Tight calf symptoms include a gradual tightening in the calf muscles which can get worse when running or improve while running only to tighten up later.
Tight Calf Symptoms & Causes
The symptoms of a tight calf muscle are much different from a calf strain. When a muscle is strained, the muscle is stretched too far. If you suffer from a calf muscle strain, you will typically feel a sudden sharp pain at the back of the lower leg. Depending on how severe the calf tear is, you may be able to continue in some discomfort or you may be in severe pain and unable to walk. Calf strains can be very painful and should be treated by a physician.
Almost everyone has at least mildly tight calf muscles and exhibit some tight calf symptoms. This is because many of us spend a lot of time every day sitting while we work, eat, drive, watch television or work on a computer. When you are seated, your knees are bent and are flexed at a 90 degree angle. In addition to your knees being bent, your feet are usually in a relaxed forward position (plantar-flexed). This is especially an issue for women who wear high heels because their feet are automatically pointed downward in a plantar-flexed position because of their high heels.

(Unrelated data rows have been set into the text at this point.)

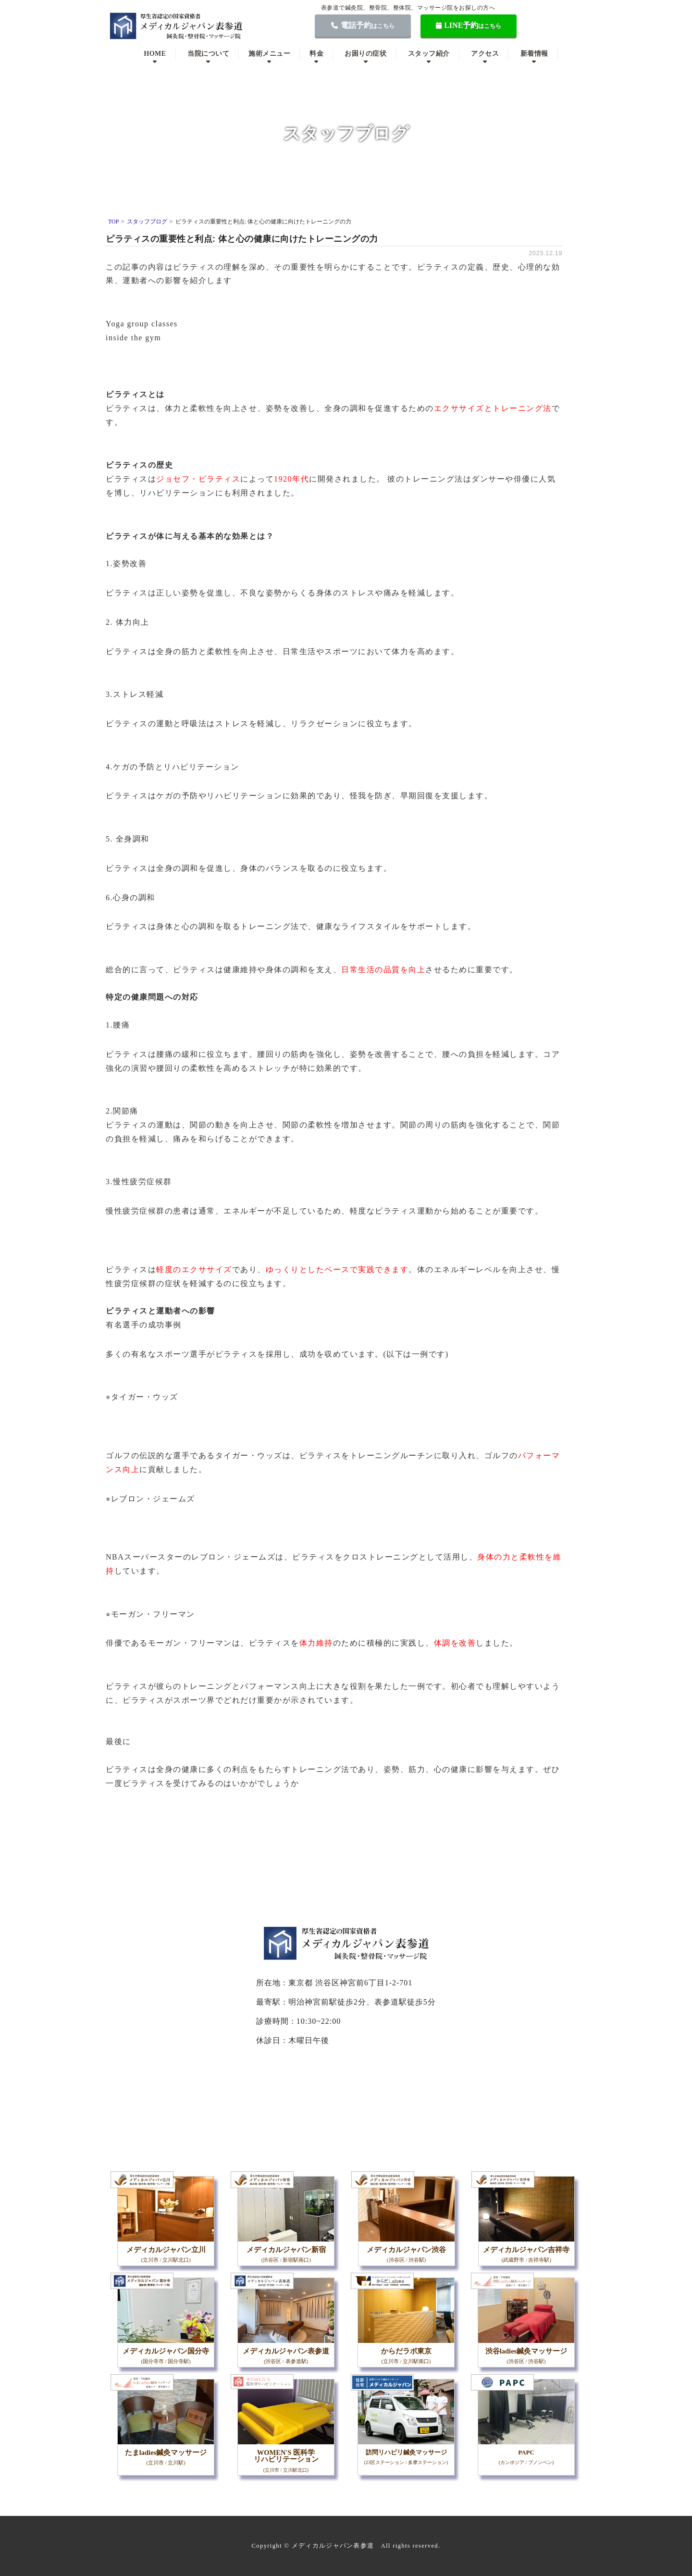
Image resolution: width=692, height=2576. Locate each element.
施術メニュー (269, 53)
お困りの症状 (365, 53)
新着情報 (534, 53)
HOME (155, 53)
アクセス (485, 53)
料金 (316, 53)
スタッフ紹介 (429, 53)
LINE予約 (469, 25)
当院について (208, 53)
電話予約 (363, 25)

So why does all of this sitting help cause tight calf muscles? It’s because the position of your knees and your feet while you are sitting brings your calf muscles to a shortened position which results in tight calf muscles. After sitting for years, you start to lose strength and flexibility in your tight calf muscles.
Tests For Tight Calves
Try these two tests to see if you have tight calf symptoms:
1. While sitting in a chair, lift your leg straight out in front of you and point your toes up towards the ceiling and then pull them back toward your knee. You will feel a stretch in your calf muscles when you pull them back. As you pull the foot and toes back toward you, you should be able to bend your ankle 10-20 degrees past 90 degrees. If you can’t, then you are exhibiting tight calf symptoms.
2. Stand with your feet hip distance apart and squat down. If your heels pop up off the floor while you are squatting, you have tight calf muscles. If you have full range of motion, your heels will stay flat on the ground while you bring your thighs in contact with your calves.
Why are Tight Calf Symptoms a Problem?
If you have tight calf muscles, they cannot effectively perform their jobs. If your calf muscles are not performing properly, then your other muscles and joints will have to work harder. All of this imbalance caused by your tight calf muscles can lead to a variety of aches and pains that can be located anywhere from your toes to your low back. Tight calf muscles by themselves can be painful, but tight calf symptoms may also be symptomatic of weakness elsewhere in the leg.